O desastre, que despejou cerca de 40 milhões de metros cúbicos de lama e resíduos tóxicos no Rio Doce, resultou na morte de 19 pessoas e gerou uma longa jornada de reparação. Com a extinção da Fundação Renova em outubro de 2024, após um acordo entre o governo federal e as mineradoras Samarco, Vale e BHP, a Funasa assumiu a responsabilidade pela continuidade da análise hídrica por meio da iniciativa Funasa Presente no Rio Doce.
Operação técnica e logística
O projeto foi viabilizado por um Acordo de Cooperação Técnica firmado com a Agência Brasileira de Apoio à Gestão do SUS (AgSUS). Segundo o presidente da Funasa, Alexandre Motta, a prioridade da ação é assegurar a continuidade do acompanhamento na bacia e ampliar o volume de dados disponíveis para subsidiar políticas de proteção à saúde das populações impactadas.
A operação em campo contará com 15 profissionais e três unidades móveis especializadas no controle da qualidade da água. O grupo foi organizado em três rotas, sendo duas em Minas Gerais e uma no Espírito Santo. Essas unidades funcionarão como laboratórios volantes, permitindo que as equipes realizem o processamento ágil das informações coletadas entre as cidades de Governador Valadares e São Mateus.
Análises e periodicidade
O processo de verificação inclui a chamada análise sentinela, que permite a identificação imediata de riscos à saúde pública. Nas unidades móveis e laboratórios fixos da fundação, serão avaliados parâmetros fundamentais para o consumo humano, como os níveis de cloro, o pH, a turbidez e a presença de microrganismos como coliformes totais e a bactéria Escherichia coli.
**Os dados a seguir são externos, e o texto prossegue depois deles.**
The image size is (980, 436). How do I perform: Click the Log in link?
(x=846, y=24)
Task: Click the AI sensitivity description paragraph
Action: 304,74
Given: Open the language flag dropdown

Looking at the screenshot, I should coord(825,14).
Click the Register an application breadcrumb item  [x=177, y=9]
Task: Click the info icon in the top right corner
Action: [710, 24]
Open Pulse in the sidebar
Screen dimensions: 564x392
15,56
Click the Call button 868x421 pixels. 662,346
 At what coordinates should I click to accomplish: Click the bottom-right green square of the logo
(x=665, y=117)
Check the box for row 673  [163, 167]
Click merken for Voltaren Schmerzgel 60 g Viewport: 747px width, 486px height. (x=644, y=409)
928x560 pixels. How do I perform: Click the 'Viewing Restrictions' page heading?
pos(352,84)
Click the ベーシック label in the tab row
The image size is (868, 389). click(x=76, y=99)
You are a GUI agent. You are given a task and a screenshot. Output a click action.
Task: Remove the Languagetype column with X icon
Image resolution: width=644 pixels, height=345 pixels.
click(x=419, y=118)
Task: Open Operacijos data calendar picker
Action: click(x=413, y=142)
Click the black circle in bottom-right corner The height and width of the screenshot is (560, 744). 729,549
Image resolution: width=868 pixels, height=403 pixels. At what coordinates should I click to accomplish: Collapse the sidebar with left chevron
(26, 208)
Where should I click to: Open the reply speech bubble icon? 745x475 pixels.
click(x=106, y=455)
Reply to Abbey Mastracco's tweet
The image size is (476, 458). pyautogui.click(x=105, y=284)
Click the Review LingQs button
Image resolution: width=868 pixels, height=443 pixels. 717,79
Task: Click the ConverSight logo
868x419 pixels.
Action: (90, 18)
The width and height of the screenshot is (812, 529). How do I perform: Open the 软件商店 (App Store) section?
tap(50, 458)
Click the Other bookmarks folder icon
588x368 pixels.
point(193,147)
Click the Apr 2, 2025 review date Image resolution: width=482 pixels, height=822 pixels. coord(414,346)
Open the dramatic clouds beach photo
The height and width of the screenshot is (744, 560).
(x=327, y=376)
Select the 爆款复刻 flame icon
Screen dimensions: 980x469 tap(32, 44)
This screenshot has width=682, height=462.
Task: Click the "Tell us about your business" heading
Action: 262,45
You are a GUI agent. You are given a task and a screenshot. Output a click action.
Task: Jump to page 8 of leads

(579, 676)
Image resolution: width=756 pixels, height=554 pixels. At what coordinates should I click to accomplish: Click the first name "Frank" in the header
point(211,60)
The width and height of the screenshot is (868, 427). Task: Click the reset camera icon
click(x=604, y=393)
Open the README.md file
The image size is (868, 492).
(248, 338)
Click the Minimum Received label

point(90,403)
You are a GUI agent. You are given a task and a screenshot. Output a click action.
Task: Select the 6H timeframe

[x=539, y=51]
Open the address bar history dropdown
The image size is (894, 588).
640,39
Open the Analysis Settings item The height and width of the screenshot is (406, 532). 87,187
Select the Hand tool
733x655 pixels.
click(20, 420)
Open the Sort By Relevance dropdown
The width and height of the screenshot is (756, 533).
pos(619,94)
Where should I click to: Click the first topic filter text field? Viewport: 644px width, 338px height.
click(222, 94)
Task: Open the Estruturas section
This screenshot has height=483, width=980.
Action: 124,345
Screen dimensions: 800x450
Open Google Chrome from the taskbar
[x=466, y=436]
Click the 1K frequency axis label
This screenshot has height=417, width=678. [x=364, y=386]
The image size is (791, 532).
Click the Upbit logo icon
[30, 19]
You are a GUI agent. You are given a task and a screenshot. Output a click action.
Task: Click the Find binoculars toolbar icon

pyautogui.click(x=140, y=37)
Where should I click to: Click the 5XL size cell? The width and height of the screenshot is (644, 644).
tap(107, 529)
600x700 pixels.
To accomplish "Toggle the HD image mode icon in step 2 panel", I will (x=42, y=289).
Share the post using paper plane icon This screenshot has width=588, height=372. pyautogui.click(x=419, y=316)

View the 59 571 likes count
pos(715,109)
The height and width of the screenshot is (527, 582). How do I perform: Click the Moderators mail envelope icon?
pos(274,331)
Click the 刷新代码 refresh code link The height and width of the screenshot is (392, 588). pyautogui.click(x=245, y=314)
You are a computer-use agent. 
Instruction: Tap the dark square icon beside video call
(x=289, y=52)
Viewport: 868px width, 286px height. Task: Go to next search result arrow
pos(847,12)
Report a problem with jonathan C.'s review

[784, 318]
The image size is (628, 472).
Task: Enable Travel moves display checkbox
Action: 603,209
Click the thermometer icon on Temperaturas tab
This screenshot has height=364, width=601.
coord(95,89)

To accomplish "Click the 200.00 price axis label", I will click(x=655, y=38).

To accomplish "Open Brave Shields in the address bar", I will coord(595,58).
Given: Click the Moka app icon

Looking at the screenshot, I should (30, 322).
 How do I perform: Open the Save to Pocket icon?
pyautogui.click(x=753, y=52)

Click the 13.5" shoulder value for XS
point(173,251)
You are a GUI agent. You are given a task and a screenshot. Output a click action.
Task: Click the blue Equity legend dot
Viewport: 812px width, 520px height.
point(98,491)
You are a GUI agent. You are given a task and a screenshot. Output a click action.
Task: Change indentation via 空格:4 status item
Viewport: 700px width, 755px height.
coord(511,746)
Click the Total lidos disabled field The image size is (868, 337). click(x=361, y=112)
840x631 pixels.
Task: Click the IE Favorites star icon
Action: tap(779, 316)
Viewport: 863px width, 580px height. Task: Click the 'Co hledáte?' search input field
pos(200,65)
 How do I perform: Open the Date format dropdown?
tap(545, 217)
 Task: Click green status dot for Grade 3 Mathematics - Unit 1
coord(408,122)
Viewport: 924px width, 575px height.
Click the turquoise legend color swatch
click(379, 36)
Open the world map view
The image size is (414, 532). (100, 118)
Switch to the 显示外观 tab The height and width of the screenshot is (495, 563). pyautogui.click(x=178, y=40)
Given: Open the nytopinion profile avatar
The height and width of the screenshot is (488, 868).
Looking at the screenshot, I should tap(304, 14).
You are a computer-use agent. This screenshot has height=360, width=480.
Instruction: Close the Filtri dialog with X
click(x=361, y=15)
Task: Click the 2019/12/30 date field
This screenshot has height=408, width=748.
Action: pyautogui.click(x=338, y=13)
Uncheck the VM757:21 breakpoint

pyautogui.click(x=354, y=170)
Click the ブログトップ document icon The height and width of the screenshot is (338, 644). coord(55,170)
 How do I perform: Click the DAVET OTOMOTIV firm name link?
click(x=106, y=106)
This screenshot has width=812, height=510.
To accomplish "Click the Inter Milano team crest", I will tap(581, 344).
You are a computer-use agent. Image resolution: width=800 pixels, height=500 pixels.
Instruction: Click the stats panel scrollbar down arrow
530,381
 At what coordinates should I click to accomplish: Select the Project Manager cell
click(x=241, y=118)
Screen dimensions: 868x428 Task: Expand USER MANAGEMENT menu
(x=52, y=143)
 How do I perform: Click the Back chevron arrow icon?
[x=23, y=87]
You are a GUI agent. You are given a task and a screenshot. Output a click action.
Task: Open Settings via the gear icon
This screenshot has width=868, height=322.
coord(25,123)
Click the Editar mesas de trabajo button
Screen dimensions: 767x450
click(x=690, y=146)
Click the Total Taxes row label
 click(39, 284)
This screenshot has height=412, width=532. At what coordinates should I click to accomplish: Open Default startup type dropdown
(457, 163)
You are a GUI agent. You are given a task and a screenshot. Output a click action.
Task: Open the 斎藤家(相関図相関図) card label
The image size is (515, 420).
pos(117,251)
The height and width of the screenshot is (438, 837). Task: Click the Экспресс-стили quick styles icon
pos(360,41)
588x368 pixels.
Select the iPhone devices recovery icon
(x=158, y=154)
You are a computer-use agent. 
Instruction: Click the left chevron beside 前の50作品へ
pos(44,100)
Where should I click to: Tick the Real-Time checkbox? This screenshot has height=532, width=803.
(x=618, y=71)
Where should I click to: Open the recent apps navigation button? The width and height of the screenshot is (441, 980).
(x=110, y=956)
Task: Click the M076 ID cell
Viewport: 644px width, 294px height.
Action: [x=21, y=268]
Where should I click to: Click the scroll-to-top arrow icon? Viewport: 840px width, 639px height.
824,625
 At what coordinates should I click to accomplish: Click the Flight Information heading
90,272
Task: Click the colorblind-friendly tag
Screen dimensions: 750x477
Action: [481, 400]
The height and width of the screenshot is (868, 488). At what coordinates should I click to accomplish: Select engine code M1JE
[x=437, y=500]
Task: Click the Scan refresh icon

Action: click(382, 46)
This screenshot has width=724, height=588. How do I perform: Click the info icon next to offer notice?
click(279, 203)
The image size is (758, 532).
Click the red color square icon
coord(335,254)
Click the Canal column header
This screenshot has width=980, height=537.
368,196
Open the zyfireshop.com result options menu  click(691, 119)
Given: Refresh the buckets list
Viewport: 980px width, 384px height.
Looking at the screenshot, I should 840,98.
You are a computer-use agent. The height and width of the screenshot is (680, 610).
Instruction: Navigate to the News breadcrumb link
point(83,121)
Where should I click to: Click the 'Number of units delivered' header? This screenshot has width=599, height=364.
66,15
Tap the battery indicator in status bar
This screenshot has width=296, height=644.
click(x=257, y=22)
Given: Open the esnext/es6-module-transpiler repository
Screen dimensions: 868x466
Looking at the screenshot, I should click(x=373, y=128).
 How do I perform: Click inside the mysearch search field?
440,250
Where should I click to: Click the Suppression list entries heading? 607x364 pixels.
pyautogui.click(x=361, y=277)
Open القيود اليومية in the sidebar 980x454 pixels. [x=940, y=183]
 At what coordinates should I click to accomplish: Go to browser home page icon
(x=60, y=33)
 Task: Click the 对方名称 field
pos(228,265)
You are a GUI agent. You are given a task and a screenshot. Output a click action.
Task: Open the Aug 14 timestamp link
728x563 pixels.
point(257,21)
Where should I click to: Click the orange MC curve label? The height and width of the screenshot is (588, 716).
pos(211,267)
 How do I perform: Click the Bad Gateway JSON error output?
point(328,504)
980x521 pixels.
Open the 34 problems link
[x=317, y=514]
A primeira etapa de coletas segue até o dia 16 de maio, estabelecendo um cronograma que passará a ser mensal a partir de então. A expectativa da Funasa é que os primeiros resultados consolidados do monitoramento sejam disponibilizados logo nas semanas iniciais da operação, reforçando o compromisso com a transparência e a segurança sanitária da região afetada pelo desastre ambiental.